La bellezza risiede talvolta fra le righe stropicciate di un vestito liso, oppure la si può trovare nei più reconditi anfratti di un pensiero buffo che però, dentro di se, cela una malinconia frenetica che può arrivare anche a distruggere.
Ho amato il tuo sarcasmo ed ho apprezzato la tua femminilità elegante. Forse non e' un caso che tu te ne vai proprio in questi anni, dove stiamo perdendo tutto senza accorgersene, e dove il mostrarsi, dentro una ricerca spasmodica di costruzione ad hoc per ogni differente evento, ci rende quanto più mai falsi ed assolutamente immeritevoli di quell' attenzione che talvolta fragilmente richiediamo. Come se fossimo tanti gettoni usati per continuare a conversare, poi non si sa nemmeno con chi.
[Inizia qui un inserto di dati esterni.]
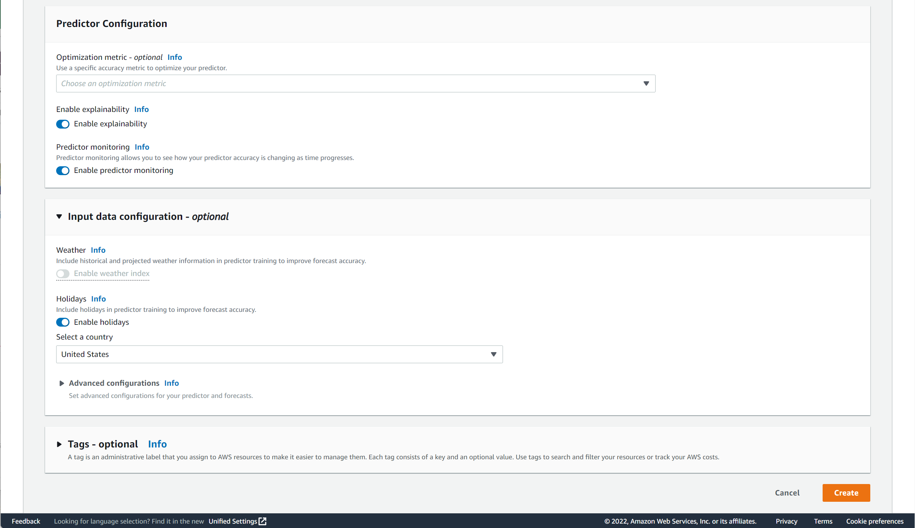
Task: Click the optimization metric dropdown arrow
Action: click(x=646, y=84)
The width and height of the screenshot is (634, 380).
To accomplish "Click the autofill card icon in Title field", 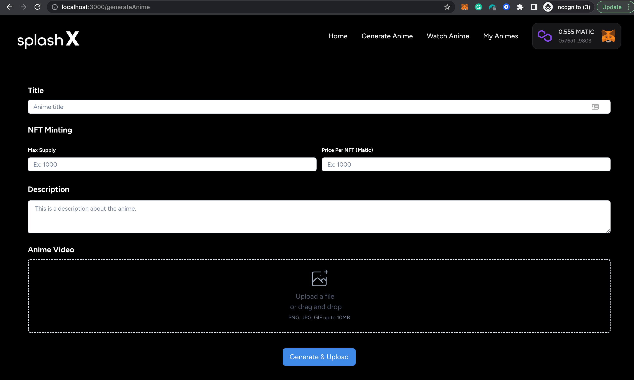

Via da questa dimensione, come una bambola chiusa dentro un carillon, e dove quella scatola e' la tua malattia che ti ha distrutto lacerandoti pian piano. Allontanato fra le cose che non si usano più, per poi un giorno ritrovarlo, aprirlo e sentire che quella sua musica ancora suona come nell' attimo in cui lo abbiamo chiuso e messo via.
E delle sottili linee di una vita che se ne stava andando non hai più dato notizia. Talvolta, ma solo raramente, raccontandoci del mare che passavi, ma sempre in quel sorriso di donna immensamente affascinante, e che non perde neanche quando e' la sua vita che la sta battendo. Rimasta lì a combattere in silenzio, come il soldato giapponese a cui non era stato detto della fine della guerra, ostinatamente garbata, privata, con quell' idea di essere distante da quel tritacarne che e' la ricca e dannata notorietà, e rilasciandoti in quella dimensione umana che ti era appartenuta sempre e che non avevi mai lasciato andare via da te.
Corpo lascia e il tempo lo cattura, ma invece l' anima lievita e va via, dentro il suo viaggio e nella esatta dimensione che vuole raggiungere per ritrovarsi e finalmente essere quieta.
Sei lì Anna, e quelle immagini trascorrono dicendoti di tutto ciò che e' stato. Adesso tu ritorni a te, e a quell' idea che ti volle nata a calpestare questa Terra nel tuo modo. Parole e inchiostro, di fogli laceri e ingialliti, come le pergamene che nei vasi si ritrovano colme di polvere, e come tutti quei disegni fatti da bambina e messi via che fra le carte di un trasferimento si ritrovano e alle quali non sappiamo rinunciare.
Vai via così, come sappiamo fare noi, dentro un orgoglio silenzioso che ai più racconta poco o nulla, ma che per chi lo sa ascoltare fa un baccano assordante e disintegra un ricordo trasformandolo in una lacrima che scende via. E dentro quella lacrima tutto il dolore e le tensioni si raccolgono per imbrigliarle e farle andare, come una cima che si fissa e che nessuno scioglie che nel vento si tende e flettendo ci canzona.
Arrivederci dolce Anna, veglia carinamente come sai, e proteggi la piana dei giusti come se quelle pareti fossero divelte e ci potessi ancora entrare come hai fatto un tempo.